§ **The task**
Below are entries. Reproduce exactly the lines between the line holding "Запросить цену (1128, 857)" and the line holding "Винт с цилиндр.головк.и", inclusive, and only those.

§ **Available records**
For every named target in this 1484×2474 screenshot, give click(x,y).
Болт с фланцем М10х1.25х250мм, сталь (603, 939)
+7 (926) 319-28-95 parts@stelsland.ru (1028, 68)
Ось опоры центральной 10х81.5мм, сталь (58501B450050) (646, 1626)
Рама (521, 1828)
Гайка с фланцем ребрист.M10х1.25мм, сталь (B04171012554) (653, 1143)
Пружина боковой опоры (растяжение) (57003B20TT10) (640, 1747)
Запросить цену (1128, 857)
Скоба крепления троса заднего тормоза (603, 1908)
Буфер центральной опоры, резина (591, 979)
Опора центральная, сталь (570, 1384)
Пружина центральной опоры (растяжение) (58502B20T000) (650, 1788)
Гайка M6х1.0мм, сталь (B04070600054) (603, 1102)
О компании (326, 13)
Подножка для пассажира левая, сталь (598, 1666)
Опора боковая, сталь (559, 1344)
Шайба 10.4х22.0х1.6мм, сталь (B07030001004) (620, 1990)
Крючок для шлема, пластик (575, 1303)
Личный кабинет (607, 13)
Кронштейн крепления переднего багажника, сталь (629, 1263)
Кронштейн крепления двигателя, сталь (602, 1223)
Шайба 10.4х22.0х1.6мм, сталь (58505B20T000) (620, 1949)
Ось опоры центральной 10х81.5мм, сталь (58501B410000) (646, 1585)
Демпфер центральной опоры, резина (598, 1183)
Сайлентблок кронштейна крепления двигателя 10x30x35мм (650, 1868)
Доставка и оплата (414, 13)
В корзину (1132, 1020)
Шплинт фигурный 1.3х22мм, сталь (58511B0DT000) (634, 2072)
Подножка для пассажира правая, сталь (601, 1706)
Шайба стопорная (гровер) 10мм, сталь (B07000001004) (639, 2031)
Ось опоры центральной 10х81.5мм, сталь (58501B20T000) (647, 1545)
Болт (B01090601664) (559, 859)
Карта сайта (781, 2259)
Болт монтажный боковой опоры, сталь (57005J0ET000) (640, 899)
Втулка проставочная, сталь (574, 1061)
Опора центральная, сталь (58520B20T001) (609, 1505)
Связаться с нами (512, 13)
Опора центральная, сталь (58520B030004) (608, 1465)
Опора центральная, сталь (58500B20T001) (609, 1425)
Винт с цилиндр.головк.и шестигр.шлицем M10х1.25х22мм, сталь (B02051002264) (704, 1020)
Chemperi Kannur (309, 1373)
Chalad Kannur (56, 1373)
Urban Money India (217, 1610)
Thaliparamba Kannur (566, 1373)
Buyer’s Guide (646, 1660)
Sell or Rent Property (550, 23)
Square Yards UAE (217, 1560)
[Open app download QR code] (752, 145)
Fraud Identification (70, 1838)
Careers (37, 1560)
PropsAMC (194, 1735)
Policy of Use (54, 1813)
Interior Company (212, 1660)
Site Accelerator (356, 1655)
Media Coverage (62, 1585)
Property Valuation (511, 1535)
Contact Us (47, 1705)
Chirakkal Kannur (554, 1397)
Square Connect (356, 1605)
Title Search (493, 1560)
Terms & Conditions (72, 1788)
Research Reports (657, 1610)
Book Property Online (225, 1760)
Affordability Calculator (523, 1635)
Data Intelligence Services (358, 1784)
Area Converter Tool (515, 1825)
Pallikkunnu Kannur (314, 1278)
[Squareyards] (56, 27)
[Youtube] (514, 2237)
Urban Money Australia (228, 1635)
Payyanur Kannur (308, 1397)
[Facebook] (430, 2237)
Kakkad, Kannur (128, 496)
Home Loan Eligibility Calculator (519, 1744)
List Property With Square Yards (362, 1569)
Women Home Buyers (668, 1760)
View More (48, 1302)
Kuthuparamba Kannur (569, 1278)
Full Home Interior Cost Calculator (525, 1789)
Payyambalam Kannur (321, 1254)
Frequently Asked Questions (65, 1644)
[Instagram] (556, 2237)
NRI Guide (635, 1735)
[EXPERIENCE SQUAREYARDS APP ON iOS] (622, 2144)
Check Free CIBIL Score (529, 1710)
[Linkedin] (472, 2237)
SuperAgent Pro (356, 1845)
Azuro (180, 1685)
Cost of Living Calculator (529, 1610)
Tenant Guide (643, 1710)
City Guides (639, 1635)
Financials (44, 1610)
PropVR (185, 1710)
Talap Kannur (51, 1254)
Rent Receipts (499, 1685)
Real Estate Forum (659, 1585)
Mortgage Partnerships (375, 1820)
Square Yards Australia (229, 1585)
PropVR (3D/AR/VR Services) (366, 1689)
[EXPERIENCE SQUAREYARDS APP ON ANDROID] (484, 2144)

§ **Written response**
Запросить цену (1128, 857)
Скоба крепления троса заднего тормоза (603, 1908)
Буфер центральной опоры, резина (591, 979)
Опора центральная, сталь (570, 1384)
Пружина центральной опоры (растяжение) (58502B20T000) (650, 1788)
Гайка M6х1.0мм, сталь (B04070600054) (603, 1102)
О компании (326, 13)
Подножка для пассажира левая, сталь (598, 1666)
Опора боковая, сталь (559, 1344)
Шайба 10.4х22.0х1.6мм, сталь (B07030001004) (620, 1990)
Крючок для шлема, пластик (575, 1303)
Личный кабинет (607, 13)
Кронштейн крепления переднего багажника, сталь (629, 1263)
Кронштейн крепления двигателя, сталь (602, 1223)
Шайба 10.4х22.0х1.6мм, сталь (58505B20T000) (620, 1949)
Ось опоры центральной 10х81.5мм, сталь (58501B410000) (646, 1585)
Демпфер центральной опоры, резина (598, 1183)
Сайлентблок кронштейна крепления двигателя 10x30x35мм (650, 1868)
Доставка и оплата (414, 13)
В корзину (1132, 1020)
Шплинт фигурный 1.3х22мм, сталь (58511B0DT000) (634, 2072)
Подножка для пассажира правая, сталь (601, 1706)
Шайба стопорная (гровер) 10мм, сталь (B07000001004) (639, 2031)
Ось опоры центральной 10х81.5мм, сталь (58501B20T000) (647, 1545)
Болт (B01090601664) (559, 859)
Карта сайта (781, 2259)
Болт монтажный боковой опоры, сталь (57005J0ET000) (640, 899)
Втулка проставочная, сталь (574, 1061)
Опора центральная, сталь (58520B20T001) (609, 1505)
Связаться с нами (512, 13)
Опора центральная, сталь (58520B030004) (608, 1465)
Опора центральная, сталь (58500B20T001) (609, 1425)
Винт с цилиндр.головк.и шестигр.шлицем M10х1.25х22мм, сталь (B02051002264) (704, 1020)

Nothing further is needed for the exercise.